Pixel coordinate grounding data:
=== Begin Enclosure ===

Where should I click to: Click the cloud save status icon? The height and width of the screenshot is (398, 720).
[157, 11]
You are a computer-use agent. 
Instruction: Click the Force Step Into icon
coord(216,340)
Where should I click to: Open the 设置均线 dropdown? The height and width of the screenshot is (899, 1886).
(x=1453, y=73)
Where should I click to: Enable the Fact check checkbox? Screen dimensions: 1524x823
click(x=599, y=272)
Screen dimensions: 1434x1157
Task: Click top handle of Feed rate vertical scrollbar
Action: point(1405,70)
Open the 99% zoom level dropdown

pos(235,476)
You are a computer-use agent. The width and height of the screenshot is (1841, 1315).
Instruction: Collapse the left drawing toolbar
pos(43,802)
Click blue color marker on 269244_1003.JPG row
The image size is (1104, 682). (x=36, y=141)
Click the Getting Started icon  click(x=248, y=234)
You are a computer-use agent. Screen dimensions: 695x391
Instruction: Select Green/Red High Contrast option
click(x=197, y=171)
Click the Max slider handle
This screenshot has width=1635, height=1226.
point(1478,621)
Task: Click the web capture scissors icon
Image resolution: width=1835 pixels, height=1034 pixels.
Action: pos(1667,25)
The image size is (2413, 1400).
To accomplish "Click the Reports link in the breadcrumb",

=== End Enclosure ===

EXERCISE DESCRIPTION |
From the first line through the last, give the data above again exactly.

TASK RESPONSE |
Where should I click to: Click the cloud save status icon? The height and width of the screenshot is (398, 720).
[157, 11]
You are a computer-use agent. 
Instruction: Click the Force Step Into icon
coord(216,340)
Where should I click to: Open the 设置均线 dropdown? The height and width of the screenshot is (899, 1886).
(x=1453, y=73)
Where should I click to: Enable the Fact check checkbox? Screen dimensions: 1524x823
click(x=599, y=272)
Screen dimensions: 1434x1157
Task: Click top handle of Feed rate vertical scrollbar
Action: point(1405,70)
Open the 99% zoom level dropdown

pos(235,476)
You are a computer-use agent. The width and height of the screenshot is (1841, 1315).
Instruction: Collapse the left drawing toolbar
pos(43,802)
Click blue color marker on 269244_1003.JPG row
The image size is (1104, 682). (x=36, y=141)
Click the Getting Started icon  click(x=248, y=234)
You are a computer-use agent. Screen dimensions: 695x391
Instruction: Select Green/Red High Contrast option
click(x=197, y=171)
Click the Max slider handle
This screenshot has width=1635, height=1226.
point(1478,621)
Task: Click the web capture scissors icon
Image resolution: width=1835 pixels, height=1034 pixels.
Action: pos(1667,25)
The image size is (2413, 1400).
To accomplish "Click the Reports link in the breadcrumb",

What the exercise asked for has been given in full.